# htmd.model module¶

Markov state models are a statistical tool for analysing molecular simulations which has met with lots of success. The Model class here, encapsulates all functionallity for the calculation of Markov models while hiding unnecessary details under the hood. It uses PyEMMA [1] internally to calculate Markov models.

References

1

PyEMMA 2: A Software Package for Estimation, Validation, and Analysis of Markov Models. Martin K. Scherer et al.
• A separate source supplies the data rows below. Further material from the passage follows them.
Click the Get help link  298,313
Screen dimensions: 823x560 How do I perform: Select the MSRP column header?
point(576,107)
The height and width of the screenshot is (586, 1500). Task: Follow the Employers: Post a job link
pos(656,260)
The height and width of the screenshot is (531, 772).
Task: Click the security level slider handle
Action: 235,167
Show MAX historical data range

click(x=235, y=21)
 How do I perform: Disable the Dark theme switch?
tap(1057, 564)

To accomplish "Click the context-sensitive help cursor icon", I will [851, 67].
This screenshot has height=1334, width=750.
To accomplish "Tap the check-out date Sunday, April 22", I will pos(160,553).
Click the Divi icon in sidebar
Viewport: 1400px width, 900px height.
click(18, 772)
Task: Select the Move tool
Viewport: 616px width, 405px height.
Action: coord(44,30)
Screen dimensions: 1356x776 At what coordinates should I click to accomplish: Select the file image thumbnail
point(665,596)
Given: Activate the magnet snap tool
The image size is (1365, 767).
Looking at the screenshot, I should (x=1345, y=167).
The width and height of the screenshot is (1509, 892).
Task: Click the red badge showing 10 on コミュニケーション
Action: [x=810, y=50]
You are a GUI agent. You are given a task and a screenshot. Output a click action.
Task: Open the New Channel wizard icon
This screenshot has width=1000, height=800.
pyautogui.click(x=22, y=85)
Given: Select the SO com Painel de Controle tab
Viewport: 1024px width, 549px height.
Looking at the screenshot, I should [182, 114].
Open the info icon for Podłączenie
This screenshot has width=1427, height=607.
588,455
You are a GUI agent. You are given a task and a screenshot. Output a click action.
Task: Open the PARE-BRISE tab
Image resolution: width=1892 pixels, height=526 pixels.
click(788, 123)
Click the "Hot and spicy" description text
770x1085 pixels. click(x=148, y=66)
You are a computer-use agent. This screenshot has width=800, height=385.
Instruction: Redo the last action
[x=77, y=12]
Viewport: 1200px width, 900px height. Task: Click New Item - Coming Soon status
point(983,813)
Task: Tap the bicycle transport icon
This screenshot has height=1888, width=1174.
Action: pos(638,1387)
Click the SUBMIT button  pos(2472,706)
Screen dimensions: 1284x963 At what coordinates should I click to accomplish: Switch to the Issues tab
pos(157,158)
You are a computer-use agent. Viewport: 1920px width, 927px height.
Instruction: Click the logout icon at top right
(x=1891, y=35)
JCTC 2015.

class htmd.model.Model(data=None, file=None)

Bases: object

Constructor for the Model class.

Parameters

data (MetricData object) – A MetricData object containing the discretized trajectories

Example

>>> model = Model(data)


Methods

Attributes

property P

The transition probability matrix

cktest()

Conducts a Chapman-Kolmogorow test.

property cluster_ofmicro

Mapping of microstates to clusters

Numpy array which at index i has the index of the cluster corresponding to microstate i.

copy()

Produces a deep copy of the object

Returns

data – A copy of the current object

Return type

Model object

Examples

>>> model2 = model.copy()

createCoreSetModel(threshold=0.5)

Given an MSM this function detects the states belonging to a core set and returns a new model consisting only of these states.

Parameters

threshold (float) – Membership probability threshold over which microstates belong to the core of a macrostate

Returns

• newmodel – A new model object

• frames (list) – A list of the frames that were kept in the new model

createState(microstates=None, indexpairs=None)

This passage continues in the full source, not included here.